### Pixel coordinate grounding data:
---+---
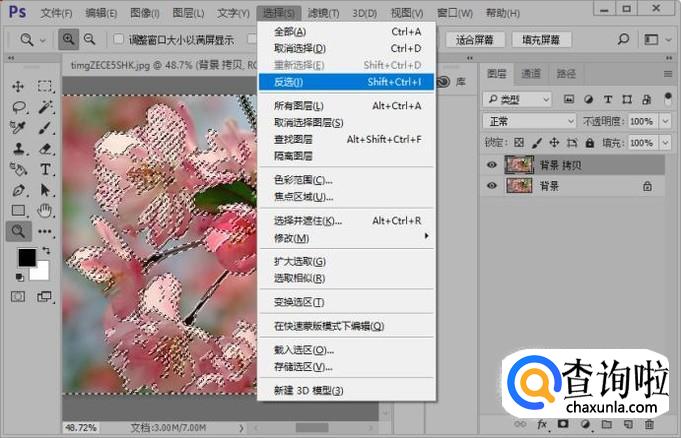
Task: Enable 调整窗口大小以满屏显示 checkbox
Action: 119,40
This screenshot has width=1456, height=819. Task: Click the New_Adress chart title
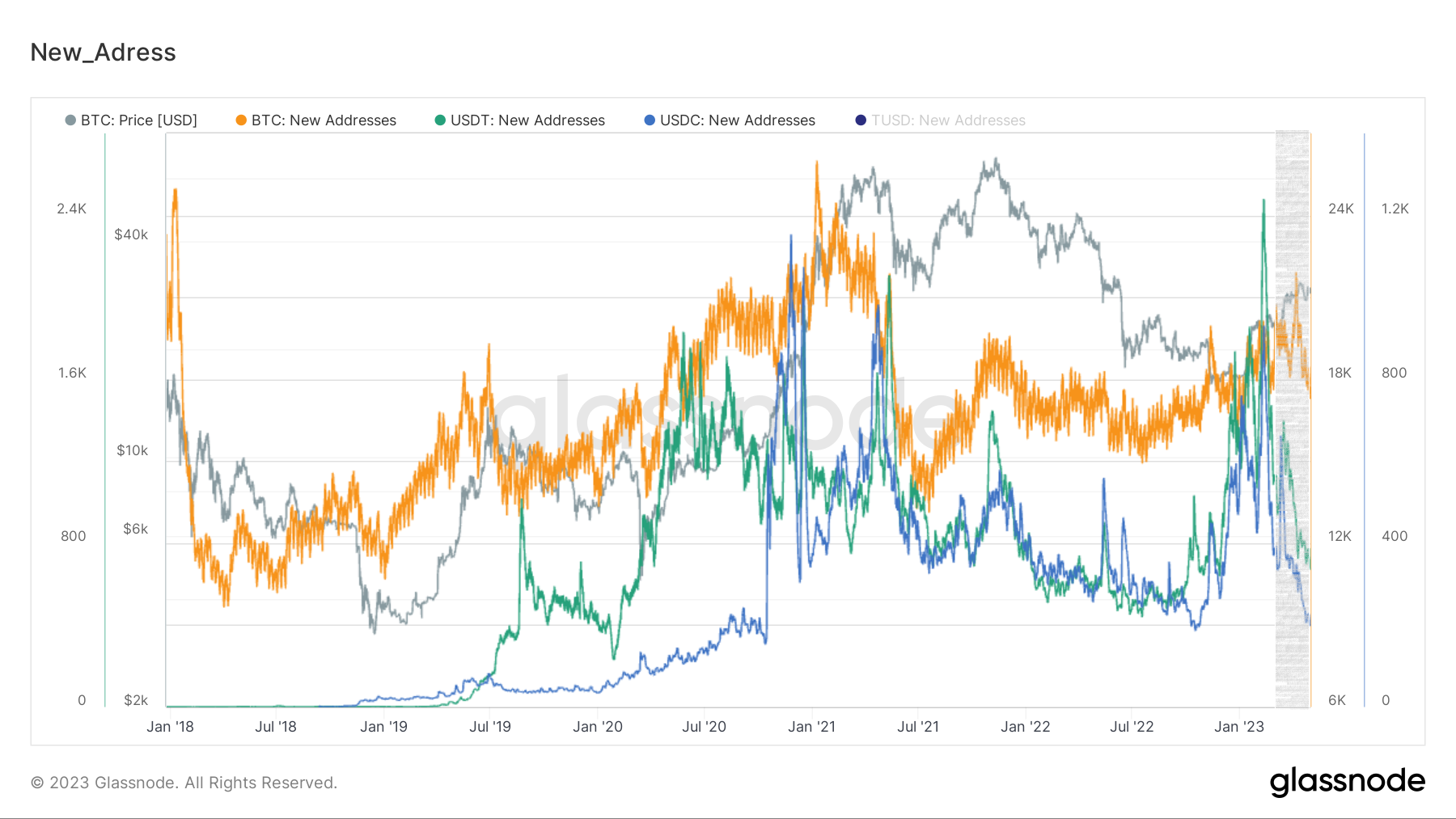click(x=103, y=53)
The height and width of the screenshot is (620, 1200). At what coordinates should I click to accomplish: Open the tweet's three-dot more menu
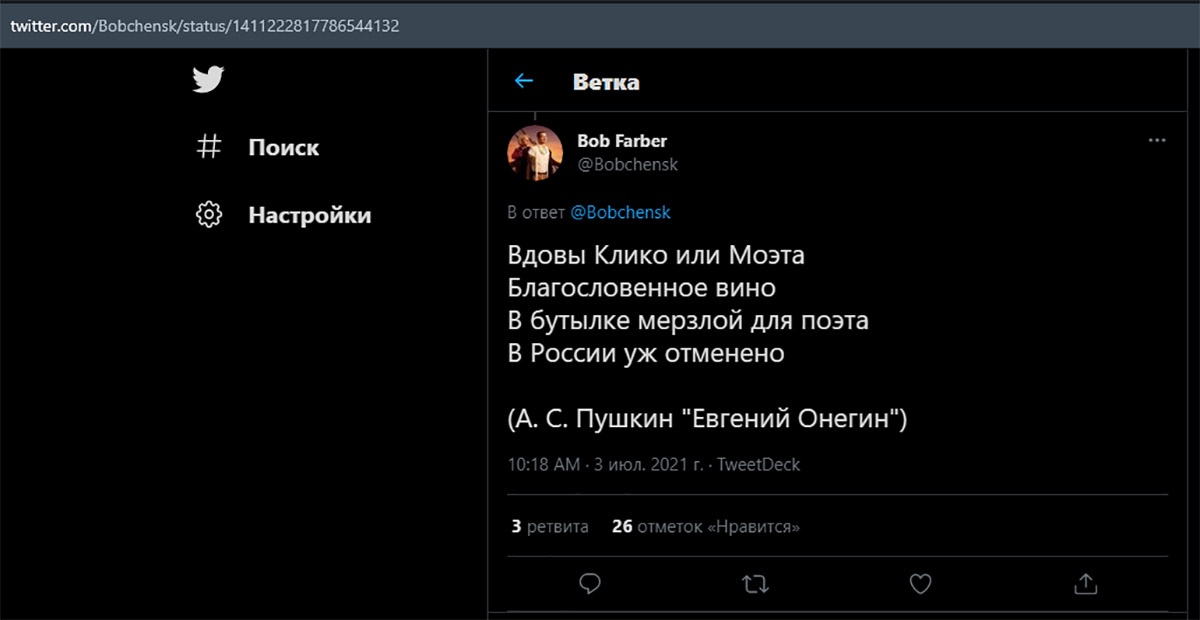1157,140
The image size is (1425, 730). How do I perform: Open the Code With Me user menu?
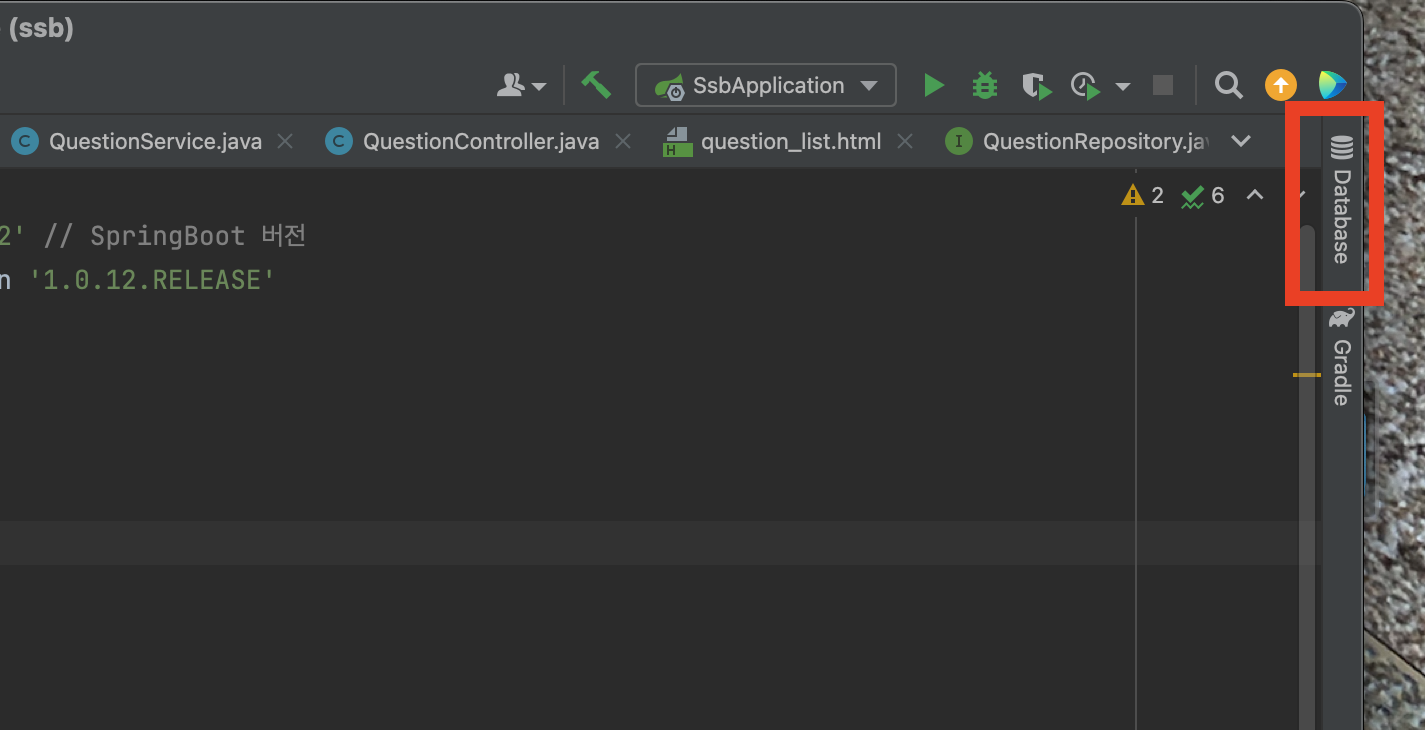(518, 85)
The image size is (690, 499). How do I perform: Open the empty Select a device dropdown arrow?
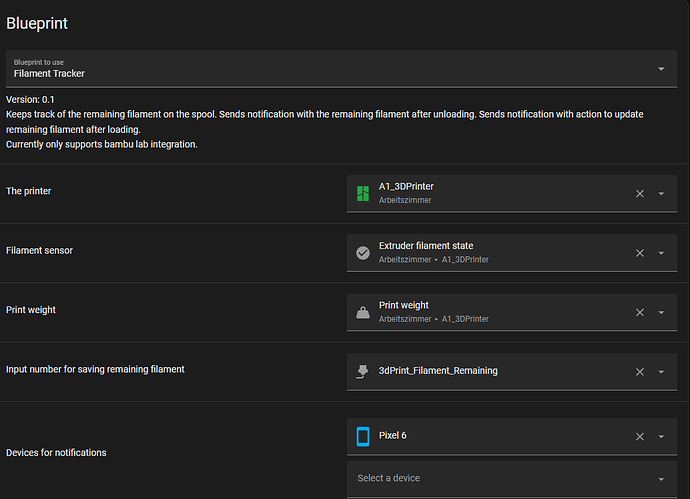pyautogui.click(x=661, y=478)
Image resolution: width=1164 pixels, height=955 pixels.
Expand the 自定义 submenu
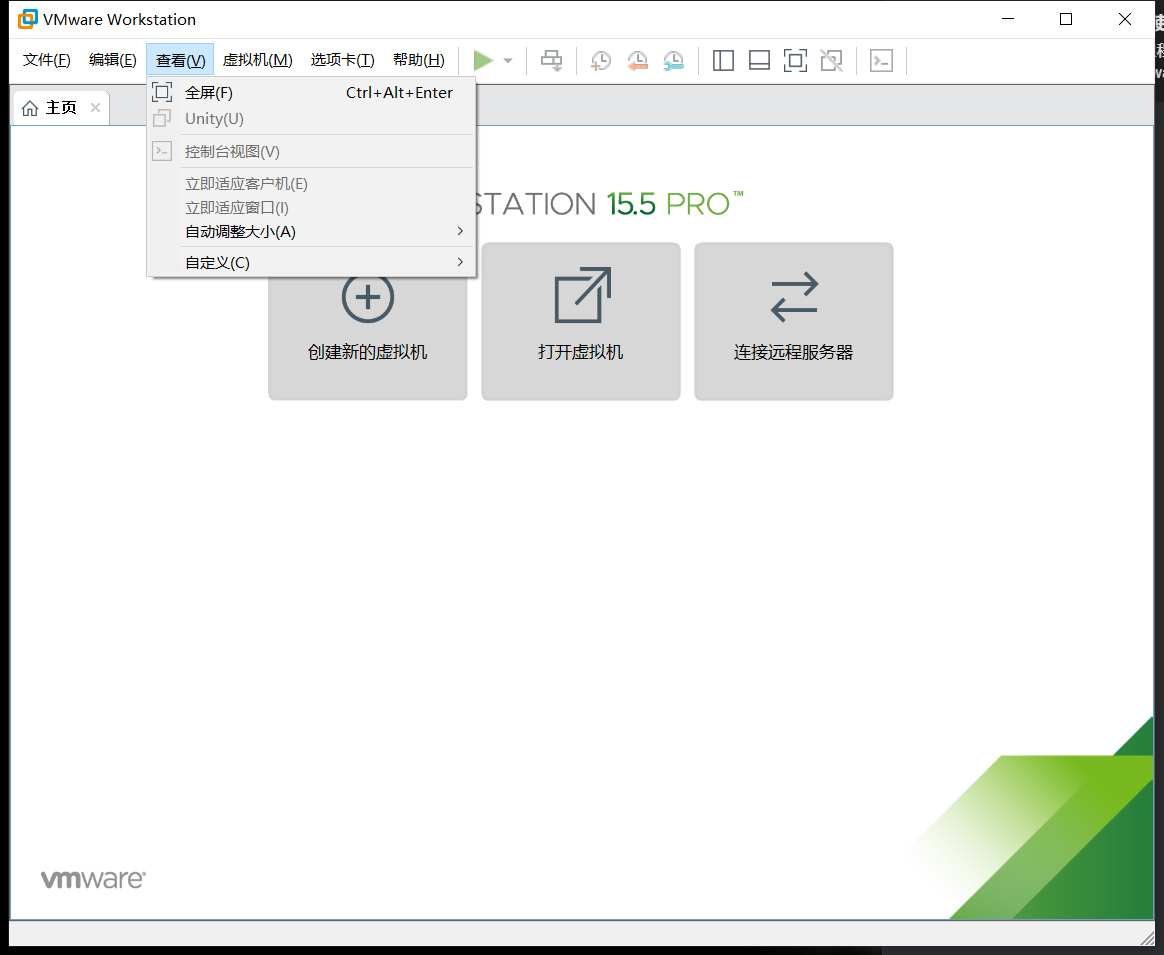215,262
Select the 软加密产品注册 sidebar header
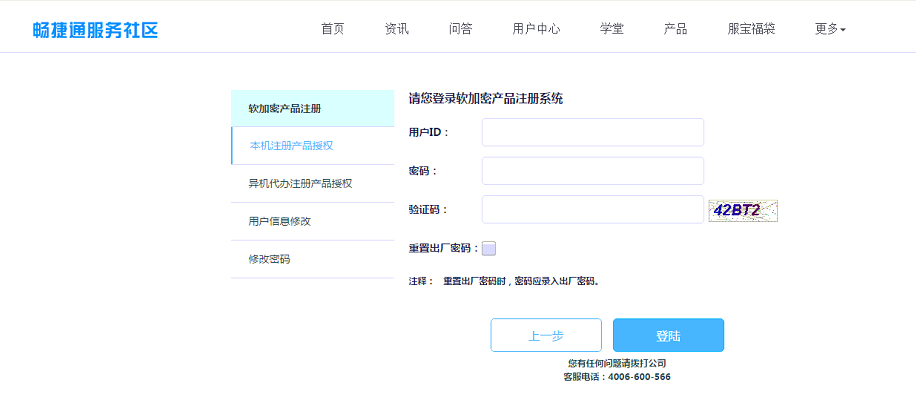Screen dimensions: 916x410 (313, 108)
---+---
### Problem to solve:
Repeat verbatim the range of lines that opens at the line containing "Expand the 自定义 submenu" and closes at the last line of the entries, excluding all pictures.

### Task response:
Expand the 自定义 submenu
215,262
Select the 软加密产品注册 sidebar header
Screen dimensions: 916x410 (313, 108)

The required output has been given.